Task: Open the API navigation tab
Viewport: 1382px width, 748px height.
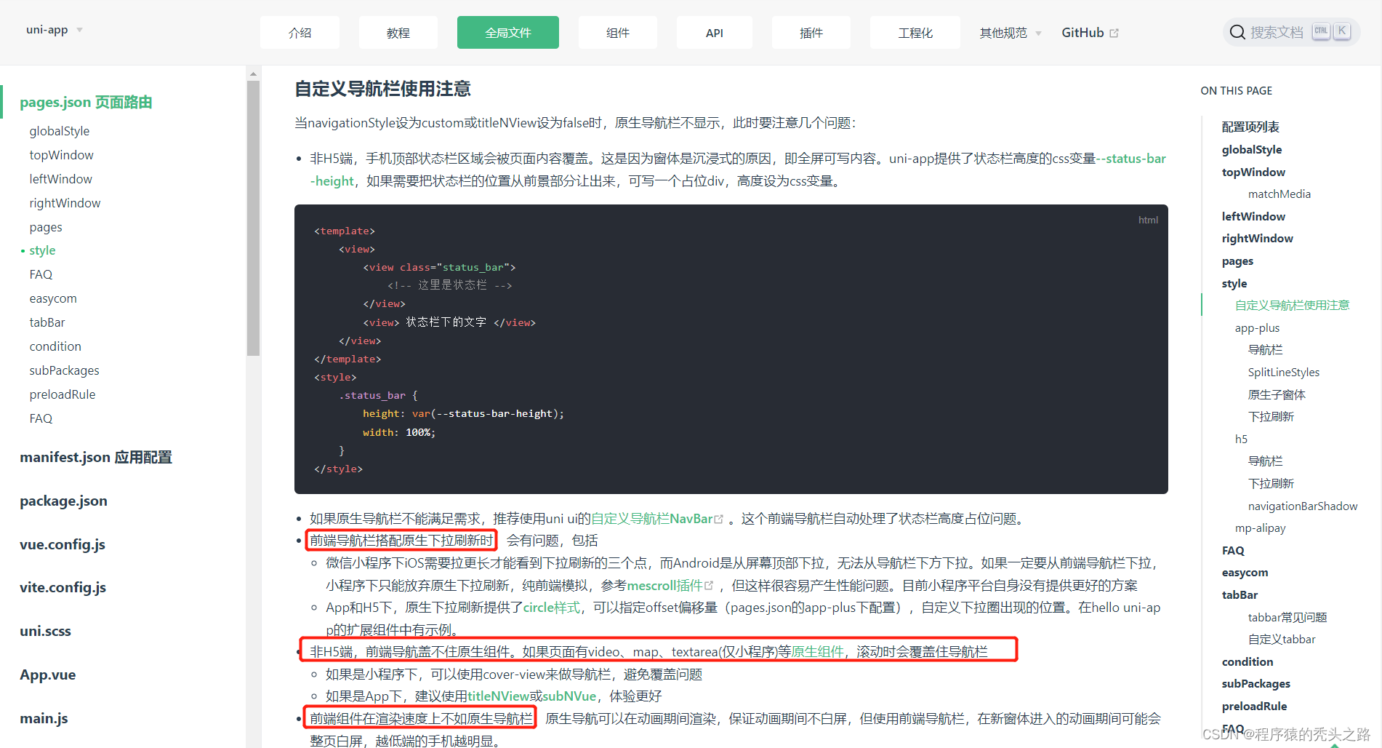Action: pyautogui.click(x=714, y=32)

...

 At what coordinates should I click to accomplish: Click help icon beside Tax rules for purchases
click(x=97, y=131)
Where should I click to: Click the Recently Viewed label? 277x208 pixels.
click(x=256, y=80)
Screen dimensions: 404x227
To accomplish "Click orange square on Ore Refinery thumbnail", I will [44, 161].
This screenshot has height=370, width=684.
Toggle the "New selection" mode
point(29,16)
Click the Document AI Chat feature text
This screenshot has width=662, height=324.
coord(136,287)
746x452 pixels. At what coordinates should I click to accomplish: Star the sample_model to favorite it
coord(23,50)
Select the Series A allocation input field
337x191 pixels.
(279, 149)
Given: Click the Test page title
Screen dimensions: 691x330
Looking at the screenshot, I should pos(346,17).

● **The problem**
Reproduce the records above, starting with the line that contains "Given: Click the Test page title" and going on through the line that contains "Looking at the", with both of those lines included.

● **Exercise answer**
Given: Click the Test page title
Screen dimensions: 691x330
Looking at the screenshot, I should pos(346,17).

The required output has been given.